"""
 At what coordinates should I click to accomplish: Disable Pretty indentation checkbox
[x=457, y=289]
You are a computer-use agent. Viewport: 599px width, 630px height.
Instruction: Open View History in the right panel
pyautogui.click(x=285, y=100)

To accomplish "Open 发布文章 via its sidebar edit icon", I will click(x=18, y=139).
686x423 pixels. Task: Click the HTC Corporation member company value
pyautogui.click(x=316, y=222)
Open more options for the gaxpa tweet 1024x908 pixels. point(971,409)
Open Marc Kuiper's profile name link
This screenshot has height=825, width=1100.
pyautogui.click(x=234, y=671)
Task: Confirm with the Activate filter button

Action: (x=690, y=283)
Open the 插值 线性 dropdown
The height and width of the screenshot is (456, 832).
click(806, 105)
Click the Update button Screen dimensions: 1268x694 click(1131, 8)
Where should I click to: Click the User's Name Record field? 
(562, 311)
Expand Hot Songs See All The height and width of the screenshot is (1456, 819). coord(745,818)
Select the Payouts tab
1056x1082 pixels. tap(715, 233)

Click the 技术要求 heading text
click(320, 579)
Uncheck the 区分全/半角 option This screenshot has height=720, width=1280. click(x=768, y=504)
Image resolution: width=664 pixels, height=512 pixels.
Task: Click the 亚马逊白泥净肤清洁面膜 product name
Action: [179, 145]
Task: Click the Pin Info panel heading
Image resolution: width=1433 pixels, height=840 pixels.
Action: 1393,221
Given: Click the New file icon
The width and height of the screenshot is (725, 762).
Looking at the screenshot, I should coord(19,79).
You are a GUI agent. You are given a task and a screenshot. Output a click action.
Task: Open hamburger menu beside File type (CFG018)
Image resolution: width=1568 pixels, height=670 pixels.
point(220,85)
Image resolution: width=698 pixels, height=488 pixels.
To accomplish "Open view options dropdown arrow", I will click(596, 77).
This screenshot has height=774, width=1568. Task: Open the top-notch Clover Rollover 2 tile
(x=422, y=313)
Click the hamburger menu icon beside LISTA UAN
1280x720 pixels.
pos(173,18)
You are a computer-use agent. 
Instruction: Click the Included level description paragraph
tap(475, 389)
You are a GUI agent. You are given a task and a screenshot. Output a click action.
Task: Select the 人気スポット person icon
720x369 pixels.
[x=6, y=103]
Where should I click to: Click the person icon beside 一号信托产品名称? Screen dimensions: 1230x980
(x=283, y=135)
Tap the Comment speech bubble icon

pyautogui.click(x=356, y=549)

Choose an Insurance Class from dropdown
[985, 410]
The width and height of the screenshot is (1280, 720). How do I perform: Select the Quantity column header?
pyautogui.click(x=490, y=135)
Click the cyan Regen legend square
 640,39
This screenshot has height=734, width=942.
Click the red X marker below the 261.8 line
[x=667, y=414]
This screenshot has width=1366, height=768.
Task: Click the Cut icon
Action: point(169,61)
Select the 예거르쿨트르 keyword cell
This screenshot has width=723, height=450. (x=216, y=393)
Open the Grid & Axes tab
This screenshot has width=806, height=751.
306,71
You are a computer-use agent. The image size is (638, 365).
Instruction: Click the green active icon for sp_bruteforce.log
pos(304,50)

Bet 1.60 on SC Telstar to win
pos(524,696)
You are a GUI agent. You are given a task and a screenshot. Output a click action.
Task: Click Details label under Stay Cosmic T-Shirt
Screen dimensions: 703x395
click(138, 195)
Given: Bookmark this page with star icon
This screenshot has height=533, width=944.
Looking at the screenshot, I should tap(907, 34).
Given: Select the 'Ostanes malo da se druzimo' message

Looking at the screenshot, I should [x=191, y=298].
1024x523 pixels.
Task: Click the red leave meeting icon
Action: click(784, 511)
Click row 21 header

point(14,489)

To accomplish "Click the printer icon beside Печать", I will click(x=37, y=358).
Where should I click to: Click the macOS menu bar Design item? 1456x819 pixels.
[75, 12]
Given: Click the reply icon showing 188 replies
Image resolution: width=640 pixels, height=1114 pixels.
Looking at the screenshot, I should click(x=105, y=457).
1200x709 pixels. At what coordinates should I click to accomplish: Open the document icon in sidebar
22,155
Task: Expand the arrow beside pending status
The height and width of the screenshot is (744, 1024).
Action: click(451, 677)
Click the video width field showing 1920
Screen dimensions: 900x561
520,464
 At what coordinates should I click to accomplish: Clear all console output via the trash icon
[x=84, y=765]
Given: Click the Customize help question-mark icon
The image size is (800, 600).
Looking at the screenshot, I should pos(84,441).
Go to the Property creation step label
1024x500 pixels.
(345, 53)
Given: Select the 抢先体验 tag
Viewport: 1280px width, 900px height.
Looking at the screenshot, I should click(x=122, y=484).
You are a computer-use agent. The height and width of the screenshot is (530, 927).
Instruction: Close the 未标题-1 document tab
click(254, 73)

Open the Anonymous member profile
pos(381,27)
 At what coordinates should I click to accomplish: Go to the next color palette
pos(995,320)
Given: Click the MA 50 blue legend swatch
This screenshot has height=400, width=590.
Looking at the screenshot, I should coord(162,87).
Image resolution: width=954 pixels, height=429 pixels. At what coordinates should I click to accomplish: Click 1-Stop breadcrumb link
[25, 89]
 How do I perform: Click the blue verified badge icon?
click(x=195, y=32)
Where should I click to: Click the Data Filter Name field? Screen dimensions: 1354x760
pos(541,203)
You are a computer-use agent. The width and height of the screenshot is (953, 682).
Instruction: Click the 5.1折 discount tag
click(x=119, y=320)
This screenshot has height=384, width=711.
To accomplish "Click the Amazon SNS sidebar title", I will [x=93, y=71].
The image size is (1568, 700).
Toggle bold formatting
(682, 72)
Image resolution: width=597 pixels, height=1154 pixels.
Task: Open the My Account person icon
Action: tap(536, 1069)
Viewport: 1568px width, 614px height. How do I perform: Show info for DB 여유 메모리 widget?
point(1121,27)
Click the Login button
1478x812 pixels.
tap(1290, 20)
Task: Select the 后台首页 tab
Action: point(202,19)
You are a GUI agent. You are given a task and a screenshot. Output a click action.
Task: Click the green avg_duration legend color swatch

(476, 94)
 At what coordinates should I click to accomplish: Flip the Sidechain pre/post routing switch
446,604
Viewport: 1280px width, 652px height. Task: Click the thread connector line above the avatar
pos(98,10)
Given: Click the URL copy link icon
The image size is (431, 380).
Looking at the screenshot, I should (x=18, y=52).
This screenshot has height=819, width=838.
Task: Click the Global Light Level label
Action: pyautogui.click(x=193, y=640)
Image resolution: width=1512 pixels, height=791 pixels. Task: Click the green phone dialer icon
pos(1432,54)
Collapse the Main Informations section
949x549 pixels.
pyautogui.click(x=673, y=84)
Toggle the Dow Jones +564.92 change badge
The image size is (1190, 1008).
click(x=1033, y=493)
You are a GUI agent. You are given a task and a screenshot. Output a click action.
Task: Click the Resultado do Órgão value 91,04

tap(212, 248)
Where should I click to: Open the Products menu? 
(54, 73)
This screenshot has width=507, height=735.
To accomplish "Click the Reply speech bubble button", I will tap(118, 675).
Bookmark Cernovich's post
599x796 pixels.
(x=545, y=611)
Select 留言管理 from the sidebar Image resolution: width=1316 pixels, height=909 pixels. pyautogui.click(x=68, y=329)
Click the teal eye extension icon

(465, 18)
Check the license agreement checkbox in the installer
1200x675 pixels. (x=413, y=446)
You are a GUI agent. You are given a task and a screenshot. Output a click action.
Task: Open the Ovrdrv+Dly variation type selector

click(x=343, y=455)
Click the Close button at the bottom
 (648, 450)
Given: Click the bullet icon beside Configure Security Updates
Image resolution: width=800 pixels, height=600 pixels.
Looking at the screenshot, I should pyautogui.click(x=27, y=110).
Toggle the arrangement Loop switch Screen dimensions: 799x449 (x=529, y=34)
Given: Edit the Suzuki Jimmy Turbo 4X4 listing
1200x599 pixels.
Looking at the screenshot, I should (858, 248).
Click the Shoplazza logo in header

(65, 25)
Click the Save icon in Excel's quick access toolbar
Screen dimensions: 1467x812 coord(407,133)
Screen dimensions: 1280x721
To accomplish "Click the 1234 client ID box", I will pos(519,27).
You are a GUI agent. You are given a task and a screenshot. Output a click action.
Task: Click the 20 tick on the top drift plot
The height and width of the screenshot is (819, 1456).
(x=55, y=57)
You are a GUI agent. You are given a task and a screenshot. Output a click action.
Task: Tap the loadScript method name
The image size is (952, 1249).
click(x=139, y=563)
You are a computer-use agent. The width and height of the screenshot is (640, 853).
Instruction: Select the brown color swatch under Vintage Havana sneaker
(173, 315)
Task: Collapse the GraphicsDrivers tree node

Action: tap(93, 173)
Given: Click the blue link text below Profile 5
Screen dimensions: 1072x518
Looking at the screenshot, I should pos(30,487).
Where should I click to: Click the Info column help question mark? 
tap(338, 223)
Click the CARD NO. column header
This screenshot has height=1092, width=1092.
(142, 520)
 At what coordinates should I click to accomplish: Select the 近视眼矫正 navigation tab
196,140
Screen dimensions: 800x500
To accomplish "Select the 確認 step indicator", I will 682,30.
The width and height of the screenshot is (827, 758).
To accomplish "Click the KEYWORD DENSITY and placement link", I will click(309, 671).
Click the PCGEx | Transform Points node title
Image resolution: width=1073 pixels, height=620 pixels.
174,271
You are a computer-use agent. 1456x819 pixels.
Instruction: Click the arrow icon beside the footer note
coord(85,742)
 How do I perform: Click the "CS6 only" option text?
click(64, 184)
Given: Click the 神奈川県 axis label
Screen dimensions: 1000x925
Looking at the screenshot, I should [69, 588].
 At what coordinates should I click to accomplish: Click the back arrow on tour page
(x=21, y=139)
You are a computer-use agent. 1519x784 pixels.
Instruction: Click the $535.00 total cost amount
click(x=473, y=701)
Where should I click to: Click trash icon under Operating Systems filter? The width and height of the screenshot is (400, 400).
"""
Problem to solve » With the first line of the material as the start and the line containing "Open Marc Kuiper's profile name link" as the end, repeat that span exactly and add nothing.

Response to this exercise »
 At what coordinates should I click to accomplish: Disable Pretty indentation checkbox
[x=457, y=289]
You are a computer-use agent. Viewport: 599px width, 630px height.
Instruction: Open View History in the right panel
pyautogui.click(x=285, y=100)

To accomplish "Open 发布文章 via its sidebar edit icon", I will click(x=18, y=139).
686x423 pixels. Task: Click the HTC Corporation member company value
pyautogui.click(x=316, y=222)
Open more options for the gaxpa tweet 1024x908 pixels. point(971,409)
Open Marc Kuiper's profile name link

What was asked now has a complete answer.